16 Transform-Both-Sides Regression

16.1 Background

Challenges of traditional modeling (e.g. OLS) for estimation or inference
- How should continuous predictors be transformed so as to get a good fit?
- Is it better to transform the response variable? How does one find a good transformation that simplifies the right-hand side of the equation?
- What if \(Y\) needs to be transformed non-monotonically (e.g., \(|Y - 100|\)) before it will have any correlation with \(X\)?
Challenges from need for normality and equal variance assumptions to draw accurate inferences
- If for the untransformed original scale of the response \(Y\) the distribution of the residuals is not normal with constant spread, ordinary methods will not yield correct inferences (e.g., confidence intervals will not have the desired coverage probability and the intervals will need to be asymmetric).
- Quite often there is a transformation of \(Y\) that will yield well-behaving residuals. How do you find this transformation? Can you find a transformation for the \(X\)s at the same time?
- All classical statistical inferential methods assume that the full model was pre-specified, that is, the model was not modified after examining the data. How does one correct confidence limits, for example, for data-based model and transformation selection?

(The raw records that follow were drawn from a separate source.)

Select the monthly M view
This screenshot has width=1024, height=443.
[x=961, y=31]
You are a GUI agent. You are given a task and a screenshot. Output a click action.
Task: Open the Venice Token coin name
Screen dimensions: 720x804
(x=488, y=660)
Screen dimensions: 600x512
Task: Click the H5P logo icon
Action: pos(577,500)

16.2 Generalized Additive Models

Hastie & Tibshirani (1990) developed GAMs for a variety of \(Y\) distributions
Most GAMs are highly parametric, just relaxing assumptions about \(X\)
Nonparametrically estimate all \(X\) transformations
GAMs assume \(Y\) is already well transformed
Excellent software for GAMs: R packages gam, mgcv, robustgam.

16.3 Nonparametric Estimation of \(Y\)-Transformation

There are a few approaches that also estimate the \(Y\)-transformation

16.3.1 ACE

Breiman & Friedman (1985): alternating conditional expectation (ACE)
Simultaneously transforms \(X\) and \(Y\) to maximize \(R^2\)

\[g(Y) = f_{1}(X_{1}) + f_{2}(X_{2}) + \ldots + f_{p}(X_{p}) \tag{16.1}\]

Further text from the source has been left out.